Here is a quick checklist:
- Do you use virus protection programs and update them regularly?
- Are firewalls used to protect personally identifiable information?
- Do you maintain and review audit logs for attempted intrusions?
- Have you created an incident recovery/back-up plan in case the worst happens and your data is corrupted?
Best Security may be in the Cloud
Established, reputable Software as a Service (SaaS) publishers provide excellent security for your cloud-based applications. Having said that, always perform your due diligence to ensure that they do have top-notch security.
SaaS publishers consider security a core competency and key competitive differentiator from on-premise software publishers. Because they serve hundreds of thousands of clients, through economies of scale they are able to provide security on a level that most organizations could not afford to do on their own. For example, SaaS publishers use world-class facilities for data centre infrastructure and back-up and disaster recovery.
Typically these data centres feature round-the-clock monitoring and operations. The data centre system professionals are constantly monitoring the system, proactively looking for anomalies so that they can intervene immediately and resolve any threat before they impact the client base.
Cloud computing and privacy: Canadian implications
When working with a SaaS provider and using a cloud-based solution, it is important to know where your data resides physically. Most Canadian organizations prefer, and some are required, to have their data reside in Canada. This is because if your data is stored in data centres located in the United States, the data is subject to the U.S. Patriot Act.
Here is a quick checklist:
- Will your organization’s data reside in Canada or in the
- United States?
- Does your cloud solution provider maintain a Tier 1 data centre?
- Does your cloud solution provider maintain SAS Type II audited and certified processes and controls?
- Is the data centre of your cloud solution provider monitored and managed 24/7/365?
- What is the frequency of local and remote backups?

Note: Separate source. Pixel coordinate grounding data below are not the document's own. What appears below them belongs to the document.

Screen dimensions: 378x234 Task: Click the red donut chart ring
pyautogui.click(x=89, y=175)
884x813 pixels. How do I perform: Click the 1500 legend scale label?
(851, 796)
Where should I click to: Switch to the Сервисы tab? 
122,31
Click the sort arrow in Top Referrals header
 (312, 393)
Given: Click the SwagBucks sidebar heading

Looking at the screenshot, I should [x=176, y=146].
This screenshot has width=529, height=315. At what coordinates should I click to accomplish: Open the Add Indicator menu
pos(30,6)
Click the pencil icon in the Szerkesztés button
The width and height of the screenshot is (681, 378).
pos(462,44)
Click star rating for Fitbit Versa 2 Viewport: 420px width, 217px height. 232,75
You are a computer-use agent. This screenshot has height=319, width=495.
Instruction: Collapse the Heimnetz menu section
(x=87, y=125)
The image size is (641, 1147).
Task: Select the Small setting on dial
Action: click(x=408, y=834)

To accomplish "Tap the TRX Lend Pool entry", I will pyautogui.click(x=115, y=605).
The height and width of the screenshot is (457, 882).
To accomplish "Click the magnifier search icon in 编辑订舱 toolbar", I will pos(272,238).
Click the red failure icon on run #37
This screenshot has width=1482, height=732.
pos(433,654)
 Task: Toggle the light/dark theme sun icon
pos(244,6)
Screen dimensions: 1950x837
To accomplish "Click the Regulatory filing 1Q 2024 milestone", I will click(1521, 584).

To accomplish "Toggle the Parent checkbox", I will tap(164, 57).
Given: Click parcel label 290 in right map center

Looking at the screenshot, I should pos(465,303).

While there is no guarantee against security compromises, you can best protect your association and dramatically minimize the risk with vigilance and sound policies and procedures. Encourage all in your organization to treat security with the attention it deserves by adhering to internal security procedures. Work with your software providers to ensure that you are taking advantage of all the security measures that are built into the software. Taking the time to be proactive about your organization’s security will help to ensure that you won’t fall victim to sensitive data falling into the wrong hands.